DATA ROWS
- - -

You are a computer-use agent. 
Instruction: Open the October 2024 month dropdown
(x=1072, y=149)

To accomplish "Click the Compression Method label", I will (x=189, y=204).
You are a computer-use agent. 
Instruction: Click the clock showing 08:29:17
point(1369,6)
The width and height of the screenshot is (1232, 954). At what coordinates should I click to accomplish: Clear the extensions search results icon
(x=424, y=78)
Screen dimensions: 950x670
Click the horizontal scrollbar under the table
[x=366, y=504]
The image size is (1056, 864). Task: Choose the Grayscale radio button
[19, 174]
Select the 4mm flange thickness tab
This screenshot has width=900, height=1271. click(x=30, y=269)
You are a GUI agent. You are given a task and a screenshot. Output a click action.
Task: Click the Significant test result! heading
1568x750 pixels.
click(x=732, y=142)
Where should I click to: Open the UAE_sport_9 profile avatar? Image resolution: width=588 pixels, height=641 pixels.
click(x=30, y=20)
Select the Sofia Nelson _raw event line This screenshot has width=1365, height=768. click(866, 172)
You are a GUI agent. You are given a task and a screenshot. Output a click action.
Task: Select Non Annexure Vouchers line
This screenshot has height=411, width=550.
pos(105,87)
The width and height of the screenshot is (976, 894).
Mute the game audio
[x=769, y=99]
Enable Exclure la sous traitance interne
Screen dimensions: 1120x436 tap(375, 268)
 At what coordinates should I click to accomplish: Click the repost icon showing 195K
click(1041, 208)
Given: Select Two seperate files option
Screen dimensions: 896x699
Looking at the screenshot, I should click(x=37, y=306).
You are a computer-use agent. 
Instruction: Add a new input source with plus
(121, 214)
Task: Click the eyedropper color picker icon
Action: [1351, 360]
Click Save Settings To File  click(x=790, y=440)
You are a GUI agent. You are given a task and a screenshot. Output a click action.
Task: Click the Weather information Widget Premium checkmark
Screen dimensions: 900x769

- - -

TASK BRIEF
Quote the portion of the data that begins with the line containing "Enable Exclure la sous traitance interne" and continues through the end of the data, reproducing every line precisely.

WRITTEN RESPONSE
Enable Exclure la sous traitance interne
Screen dimensions: 1120x436 tap(375, 268)
 At what coordinates should I click to accomplish: Click the repost icon showing 195K
click(1041, 208)
Given: Select Two seperate files option
Screen dimensions: 896x699
Looking at the screenshot, I should click(x=37, y=306).
You are a computer-use agent. 
Instruction: Add a new input source with plus
(121, 214)
Task: Click the eyedropper color picker icon
Action: [1351, 360]
Click Save Settings To File  click(x=790, y=440)
You are a GUI agent. You are given a task and a screenshot. Output a click action.
Task: Click the Weather information Widget Premium checkmark
Screen dimensions: 900x769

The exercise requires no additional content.